Health Insurance Enrollment

Our insurance agent called stating that to bid our insurance that the insurance companies are asking for the health status of each employee. I told her that I would not comply. She said the problem would be that I will get a quote and then when they do find that we have two employees with major medical problems they will probably raise the rates up to 50%, so we will not be able to get competitive bids since we will not know what the upcharge will be.

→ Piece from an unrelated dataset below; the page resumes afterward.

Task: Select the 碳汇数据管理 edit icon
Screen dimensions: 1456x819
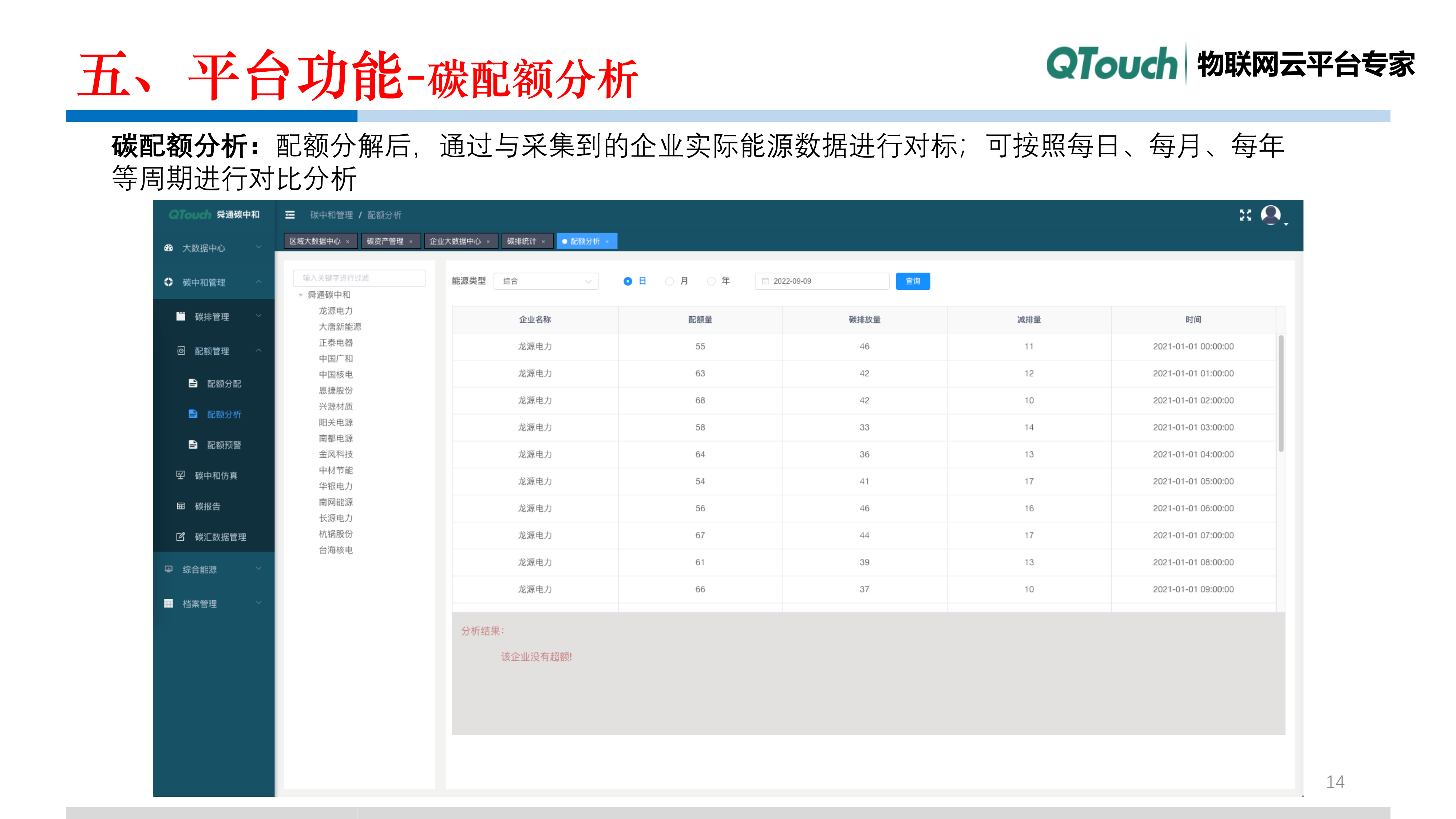Action: 181,537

Has anyone else been in this situation? If so, what was your upcharge?

Comments

  • 7 Comments sorted by Votes Date Added
  • The demographics we have always used for health insurance bids are sex and age. If I were you I would find a different broker. Think Hipa!
  • You may provide "summary" information without violating Hipaa regulations. That might include a composite report of claims either by average dollar amount or frequency average of your enrollees. Your post indicates that you are dealing with your current carrier and they should have or have access to this information. Other than for some possible pre-existing limitations in your coverage, I don't see a need for them to have any additional information on each enrollee.
  • When our insurance broker gets quotes from different companies, the potential companies know that they cannot get claims experience, either from me or our current carrier (yeah, that HIPPA thing again). All they have to go by are the demographic information mentioned above and our current rates. How do they expect you to obtain the health status of each employee..devise a questionnaire?
  • She just called back and they now want the name of the employees that have had over $5,000 of medical expenses over the last year. She is still saying that if the different companies she is trying to get a bid from do not get this information now, that they will raise their quote when they get the information.
  • If she calls again, hang up on her! When we switched carriers all we provided was the gender and age info described above. She should know that you may not release that kind of information.
  • We experienced this also and we did comply. It is used to get bids and would not have been necessary if we stayed with our current carrier. Each employee had to complete a generic Health Questionnaire - which was very detailed. They were highly cautioned to be honest in their answers. Once completed, employees mailed them directly, in postage paid envelopes directly to our broker. No one at our company saw the information.
    And yes, bids received before this information are processed is considered preliminary and can change once unknown health conditions are discovered. It was not easy to do, but we communicated clearly to the employees. They appreciated our efforts to get bids and to keep their information confidential. They were told to expect the same procedure on an annual basis.
  • We are self-insured with a large deductible plan. We provide this information to re-insurance companies. They need this information because we have $100,000 specific deductible on each "claim". They will not re-insure us without that information. Our NPP addresses that we may give this info out and when we do we will log it on our disclosure list. Our broker and TPA has signed Business Associate agreements with us and will sign one with all the re-insurers that get the specific info. HIPAA will absolutely allow this if it is done the right way.